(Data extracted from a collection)
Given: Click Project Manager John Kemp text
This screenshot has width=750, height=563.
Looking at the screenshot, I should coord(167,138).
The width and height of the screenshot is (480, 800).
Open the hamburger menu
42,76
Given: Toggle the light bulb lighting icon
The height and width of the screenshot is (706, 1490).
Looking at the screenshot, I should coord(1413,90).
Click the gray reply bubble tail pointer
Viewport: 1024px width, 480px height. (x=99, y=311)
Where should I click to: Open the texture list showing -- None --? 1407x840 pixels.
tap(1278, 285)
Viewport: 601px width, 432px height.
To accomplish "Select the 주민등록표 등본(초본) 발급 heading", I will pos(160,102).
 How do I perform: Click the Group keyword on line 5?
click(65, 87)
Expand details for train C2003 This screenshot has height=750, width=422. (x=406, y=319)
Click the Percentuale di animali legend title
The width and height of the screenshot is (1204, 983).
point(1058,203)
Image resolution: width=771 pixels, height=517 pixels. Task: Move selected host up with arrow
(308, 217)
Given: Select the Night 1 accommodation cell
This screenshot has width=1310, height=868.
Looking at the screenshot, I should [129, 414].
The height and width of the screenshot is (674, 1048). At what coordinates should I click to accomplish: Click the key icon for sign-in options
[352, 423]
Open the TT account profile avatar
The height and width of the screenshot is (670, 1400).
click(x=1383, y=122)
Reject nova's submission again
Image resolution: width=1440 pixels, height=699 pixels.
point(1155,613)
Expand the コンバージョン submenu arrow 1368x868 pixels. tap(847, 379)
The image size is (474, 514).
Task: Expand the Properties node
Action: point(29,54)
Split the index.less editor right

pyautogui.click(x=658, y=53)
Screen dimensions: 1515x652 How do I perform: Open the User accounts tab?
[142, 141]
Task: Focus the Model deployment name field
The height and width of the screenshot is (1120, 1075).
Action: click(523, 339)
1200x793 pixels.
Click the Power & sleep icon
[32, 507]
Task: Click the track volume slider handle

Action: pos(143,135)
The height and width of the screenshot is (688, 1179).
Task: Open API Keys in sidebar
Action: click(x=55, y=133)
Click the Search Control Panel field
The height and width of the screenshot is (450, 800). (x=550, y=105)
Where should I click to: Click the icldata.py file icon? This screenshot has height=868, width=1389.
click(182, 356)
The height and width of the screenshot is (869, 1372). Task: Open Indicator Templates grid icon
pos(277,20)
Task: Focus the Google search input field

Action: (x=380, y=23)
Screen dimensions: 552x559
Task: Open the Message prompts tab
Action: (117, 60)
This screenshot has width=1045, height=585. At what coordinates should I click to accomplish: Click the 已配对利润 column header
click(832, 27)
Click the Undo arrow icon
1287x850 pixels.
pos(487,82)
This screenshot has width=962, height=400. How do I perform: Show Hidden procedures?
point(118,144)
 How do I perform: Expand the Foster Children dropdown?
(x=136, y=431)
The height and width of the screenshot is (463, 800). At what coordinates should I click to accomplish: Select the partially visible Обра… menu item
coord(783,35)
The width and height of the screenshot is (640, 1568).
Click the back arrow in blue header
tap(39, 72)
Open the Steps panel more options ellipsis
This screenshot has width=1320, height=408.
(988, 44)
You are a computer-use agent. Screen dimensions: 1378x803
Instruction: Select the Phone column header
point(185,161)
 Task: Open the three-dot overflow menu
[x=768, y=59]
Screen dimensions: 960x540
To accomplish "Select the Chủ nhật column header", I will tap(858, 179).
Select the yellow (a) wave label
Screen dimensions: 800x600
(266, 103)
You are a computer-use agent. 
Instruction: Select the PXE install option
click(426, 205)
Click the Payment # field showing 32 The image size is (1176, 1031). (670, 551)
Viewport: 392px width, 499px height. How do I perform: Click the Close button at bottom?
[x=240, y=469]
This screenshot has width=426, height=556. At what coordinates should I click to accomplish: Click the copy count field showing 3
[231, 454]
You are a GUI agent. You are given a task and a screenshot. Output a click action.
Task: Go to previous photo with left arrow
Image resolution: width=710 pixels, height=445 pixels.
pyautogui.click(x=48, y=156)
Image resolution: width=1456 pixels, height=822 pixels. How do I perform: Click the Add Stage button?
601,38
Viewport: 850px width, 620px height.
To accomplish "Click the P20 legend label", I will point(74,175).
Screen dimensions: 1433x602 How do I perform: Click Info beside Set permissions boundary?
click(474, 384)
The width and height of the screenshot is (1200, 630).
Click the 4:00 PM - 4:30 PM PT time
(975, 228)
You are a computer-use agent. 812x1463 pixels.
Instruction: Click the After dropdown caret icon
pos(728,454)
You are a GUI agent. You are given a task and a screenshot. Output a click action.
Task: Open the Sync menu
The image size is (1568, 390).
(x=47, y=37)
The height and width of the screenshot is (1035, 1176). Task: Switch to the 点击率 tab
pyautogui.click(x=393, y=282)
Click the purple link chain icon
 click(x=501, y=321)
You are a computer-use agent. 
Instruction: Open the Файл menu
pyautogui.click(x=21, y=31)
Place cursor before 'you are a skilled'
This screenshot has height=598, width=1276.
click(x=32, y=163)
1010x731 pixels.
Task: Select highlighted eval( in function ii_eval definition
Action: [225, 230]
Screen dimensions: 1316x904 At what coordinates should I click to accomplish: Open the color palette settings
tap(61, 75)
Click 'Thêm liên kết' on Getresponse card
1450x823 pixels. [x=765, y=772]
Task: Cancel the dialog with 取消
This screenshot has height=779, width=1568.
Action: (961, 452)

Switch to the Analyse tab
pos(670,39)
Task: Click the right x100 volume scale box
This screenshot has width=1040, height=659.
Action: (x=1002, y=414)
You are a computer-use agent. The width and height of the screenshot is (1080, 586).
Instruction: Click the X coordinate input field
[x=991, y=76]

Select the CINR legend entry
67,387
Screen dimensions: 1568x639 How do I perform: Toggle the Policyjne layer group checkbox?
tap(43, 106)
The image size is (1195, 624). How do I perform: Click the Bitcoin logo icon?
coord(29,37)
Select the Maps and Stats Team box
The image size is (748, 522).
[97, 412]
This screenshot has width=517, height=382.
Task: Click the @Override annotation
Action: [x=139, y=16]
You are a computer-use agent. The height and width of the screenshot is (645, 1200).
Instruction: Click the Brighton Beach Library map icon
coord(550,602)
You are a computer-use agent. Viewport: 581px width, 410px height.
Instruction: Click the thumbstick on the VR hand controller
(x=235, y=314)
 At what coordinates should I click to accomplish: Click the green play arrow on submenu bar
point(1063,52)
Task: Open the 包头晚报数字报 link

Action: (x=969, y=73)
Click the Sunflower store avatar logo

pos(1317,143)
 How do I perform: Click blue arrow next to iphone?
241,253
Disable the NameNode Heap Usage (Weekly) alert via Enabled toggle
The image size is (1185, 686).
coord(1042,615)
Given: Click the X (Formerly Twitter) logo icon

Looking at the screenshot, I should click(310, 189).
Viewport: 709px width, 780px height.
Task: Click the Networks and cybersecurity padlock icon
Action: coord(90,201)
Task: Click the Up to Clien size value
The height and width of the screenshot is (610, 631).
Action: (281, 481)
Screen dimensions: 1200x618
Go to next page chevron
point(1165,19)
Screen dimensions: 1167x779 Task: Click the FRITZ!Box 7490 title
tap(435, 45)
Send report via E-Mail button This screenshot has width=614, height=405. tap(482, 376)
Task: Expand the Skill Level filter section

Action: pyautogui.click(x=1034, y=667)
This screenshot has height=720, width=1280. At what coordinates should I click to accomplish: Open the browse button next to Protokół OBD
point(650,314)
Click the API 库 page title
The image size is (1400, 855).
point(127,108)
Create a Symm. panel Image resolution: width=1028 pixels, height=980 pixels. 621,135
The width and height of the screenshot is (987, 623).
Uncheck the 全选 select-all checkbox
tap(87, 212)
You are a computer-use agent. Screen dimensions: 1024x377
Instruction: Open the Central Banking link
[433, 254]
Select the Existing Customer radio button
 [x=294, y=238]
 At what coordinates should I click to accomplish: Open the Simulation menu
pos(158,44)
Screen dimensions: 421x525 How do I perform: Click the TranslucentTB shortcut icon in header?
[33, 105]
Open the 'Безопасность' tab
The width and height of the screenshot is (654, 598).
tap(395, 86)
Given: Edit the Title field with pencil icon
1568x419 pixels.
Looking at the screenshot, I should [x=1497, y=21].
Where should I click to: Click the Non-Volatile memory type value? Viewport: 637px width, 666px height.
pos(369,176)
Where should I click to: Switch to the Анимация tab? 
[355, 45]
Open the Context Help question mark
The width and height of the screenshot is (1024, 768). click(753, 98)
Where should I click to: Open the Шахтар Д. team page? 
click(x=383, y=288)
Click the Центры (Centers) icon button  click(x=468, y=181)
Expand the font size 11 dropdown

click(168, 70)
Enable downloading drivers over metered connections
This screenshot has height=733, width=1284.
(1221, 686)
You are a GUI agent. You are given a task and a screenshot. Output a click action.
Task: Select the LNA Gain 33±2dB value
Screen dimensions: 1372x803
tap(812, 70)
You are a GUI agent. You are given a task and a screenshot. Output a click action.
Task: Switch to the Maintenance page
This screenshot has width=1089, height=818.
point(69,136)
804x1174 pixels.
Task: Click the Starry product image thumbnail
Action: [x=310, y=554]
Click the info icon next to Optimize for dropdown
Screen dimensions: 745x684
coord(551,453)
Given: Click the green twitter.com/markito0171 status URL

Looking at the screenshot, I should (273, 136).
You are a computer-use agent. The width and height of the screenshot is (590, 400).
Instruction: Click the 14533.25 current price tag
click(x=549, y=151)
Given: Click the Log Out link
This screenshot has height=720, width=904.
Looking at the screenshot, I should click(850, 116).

## Work request
Return every line from the entries above that contains the word "computer".

## Result
You are a computer-use agent. Screen dimensions: 1378x803
You are a computer-use agent. 
You are a computer-use agent. 812x1463 pixels.
You are a computer-use agent. 
You are a computer-use agent. The width and height of the screenshot is (1080, 586).
You are a computer-use agent. The height and width of the screenshot is (645, 1200).
You are a computer-use agent. Viewport: 581px width, 410px height.
You are a computer-use agent. Screen dimensions: 1024x377
You are a computer-use agent. The width and height of the screenshot is (590, 400).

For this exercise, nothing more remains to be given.